Publié le 03/09/2024 / 9 lectures
Commentaires
Publié le 04/09/2024
Trop négatif à mon goût ! Mais je respecte votre point de vue. Je crois en le résilience et au fait que nous soyons en perpétuelle construction (cf mon dernier texte). Bonne journée !
Publié le 04/09/2024
A 18 ans on a l’âge de toutes les influences qui font nos fondamentaux, et cela diffère selon l’éducation, l’environnement, la société, les amis, la culture, les lectures etc.. et comme Sophiak je défends cette idée que l’on se construit (si on le souhaite) en permanence et je n’ai même jamais autant appris ces dernières années que précédemment. Comme on le dit souvent ce qui importe le plus n’est pas l’objectif visé mais le chemin pour y parvenir. C’est ce qui font les bons romans d’ailleurs car de toutes les histoires communes, celles qui plaisent le plus sont celles qui ont des trajectoires singulières qui savent nous parler, indépendamment d’où elles veulent nous amener.

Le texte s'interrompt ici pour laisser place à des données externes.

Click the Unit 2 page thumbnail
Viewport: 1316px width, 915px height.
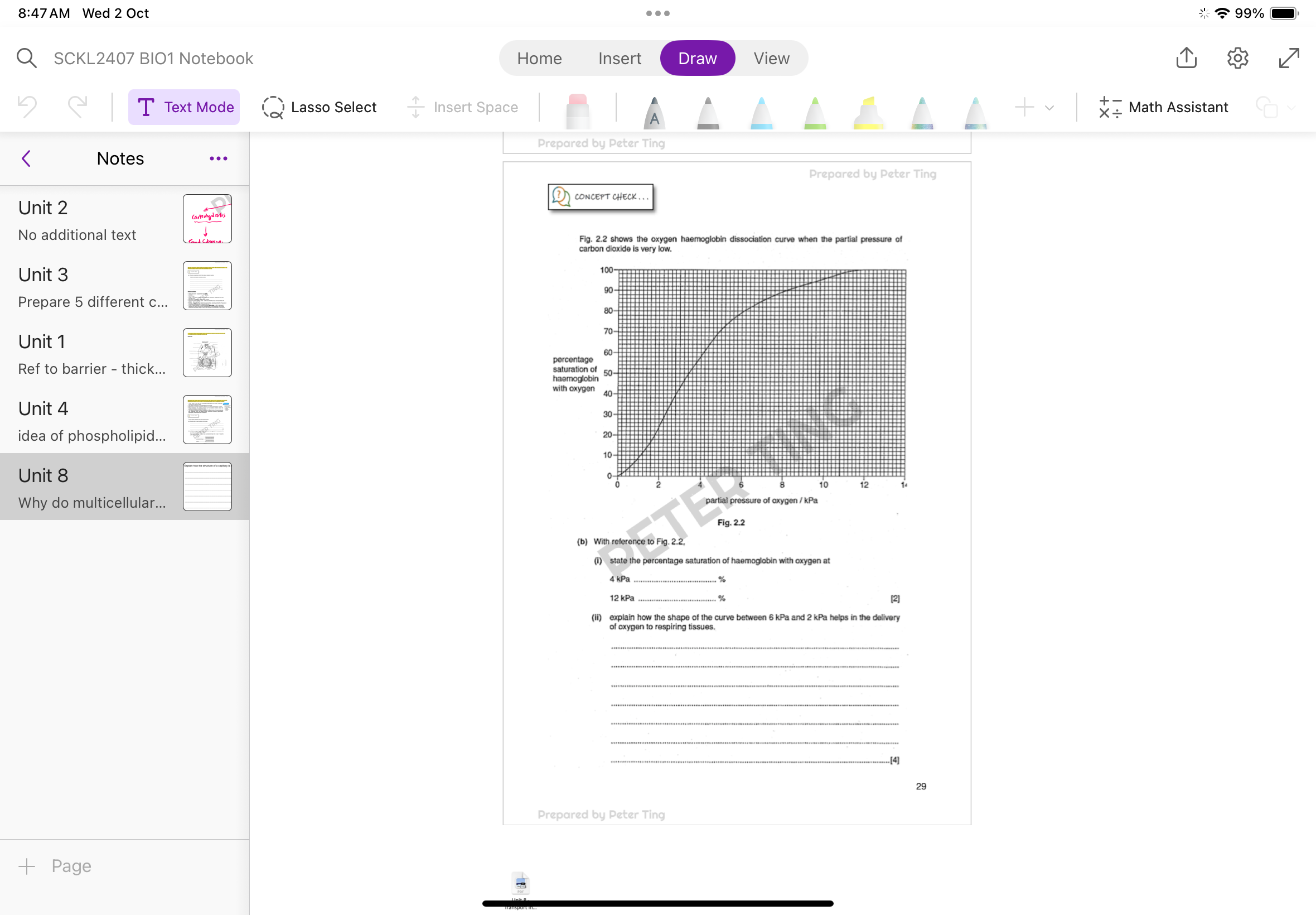coord(207,219)
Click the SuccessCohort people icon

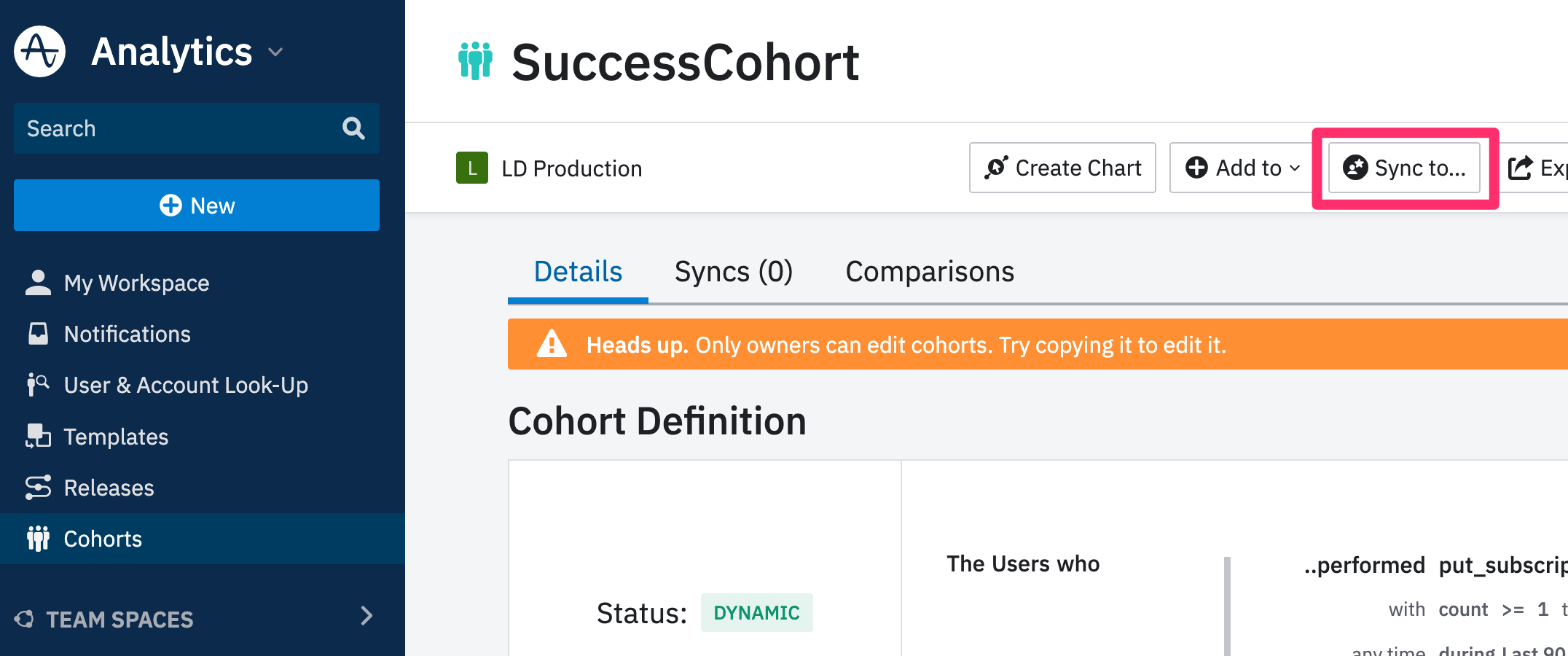point(475,62)
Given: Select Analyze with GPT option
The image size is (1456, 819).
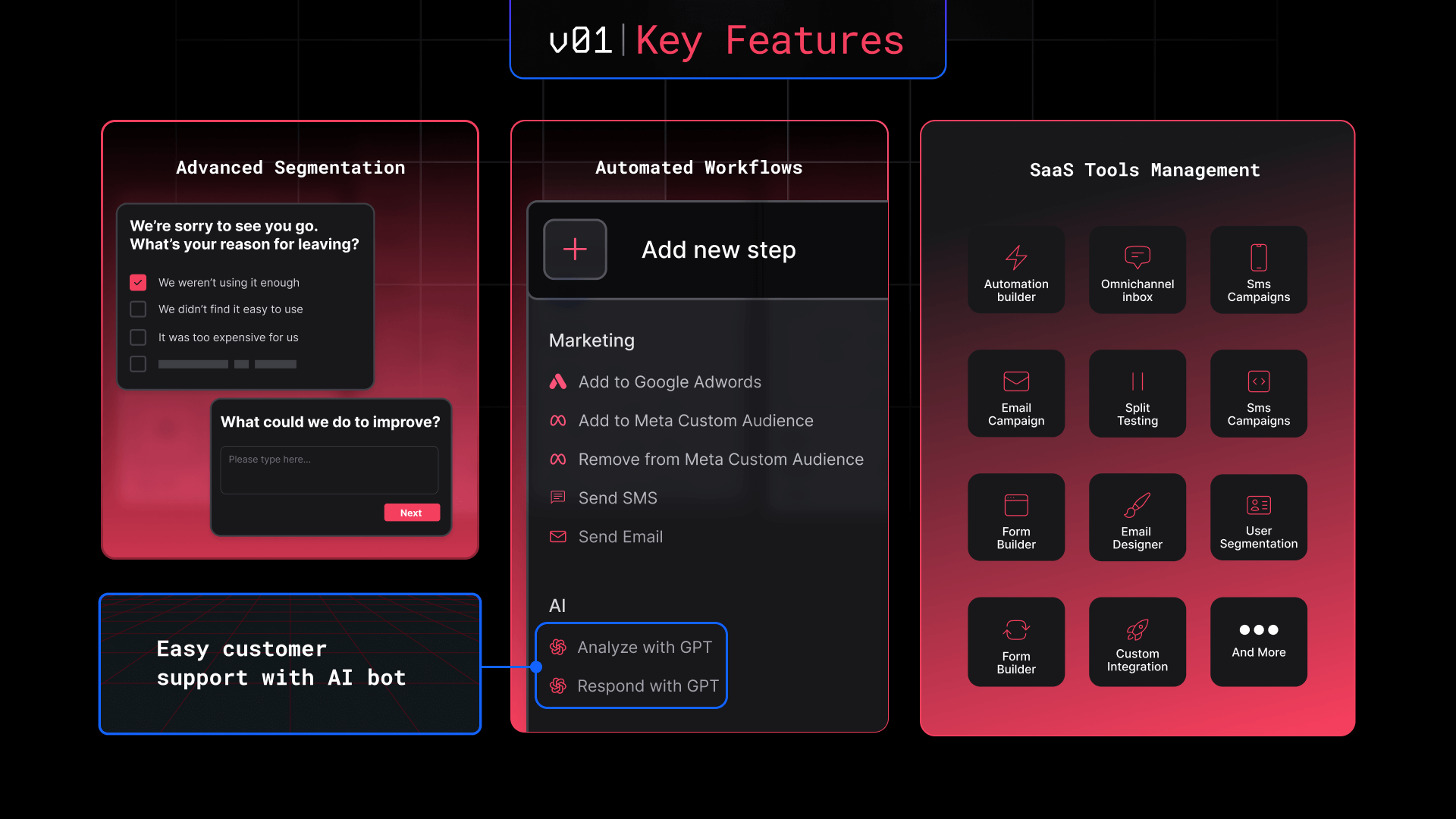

C’est souvent entre soi et soi les perceptions que l’on se fait du monde et des autres. Ce que j’aime dans l’écriture c’est de me dire, tiens, comment je vais réussir à embarquer tout le monde, indépendamment de ses croyances qui semblent arrêtées et limitantes. C’est d’ailleurs de qui me plait le plus dans ton écriture connaissant justement tes idées sans concession sur certains sujets, ces moments où tu parviens sur des scènes de vies à faire ressortir le côté universel qui parvient à rassembler et mettre tout le monde d’accord, lorsque le lecteur hoche la tête et se dit à lui-même, c’est tout à fait cela, il a réussi à décrire ce dont nous n’avons pas ou plus conscience, avec justesse et simplicité. Les auteurs à succès sont ceux qui savent faire monter dans leur livre le maximum de passagers-lecteurs qui n’auront plus l’envie de descendre jusqu’à la destination finale.
Publié le 04/09/2024
Merci, Léo. Je viens de recevoir coup sur coup, deux retours de personnalités littéraires qui m'ont dit grand bien d'"Ambre gris". Je ne cherche pas les compliments mais ils donnent le courage nécessaire pour oser défendre son œuvre. Merci ! ;-)
Publié le 04/09/2024
C’est une heureuse nouvelle qui consacre le travail effectué.
Publié le 08/09/2024
Eh oui, cet espace qui sépare la vieille Europe de la vieille Amérique, nos premiers pas dans la vie comme l'écrit Modiano, ce moment où on ne sait quand on avance si on marche sur un débris d'enfance ou sur un germe de projet... "si je connus un temps de chien certes, c'est bien le temps de mes 20 ans, cependant je pleure sa perte... ". Je trouve ça raide de vieillir surtout quand on fait du sport.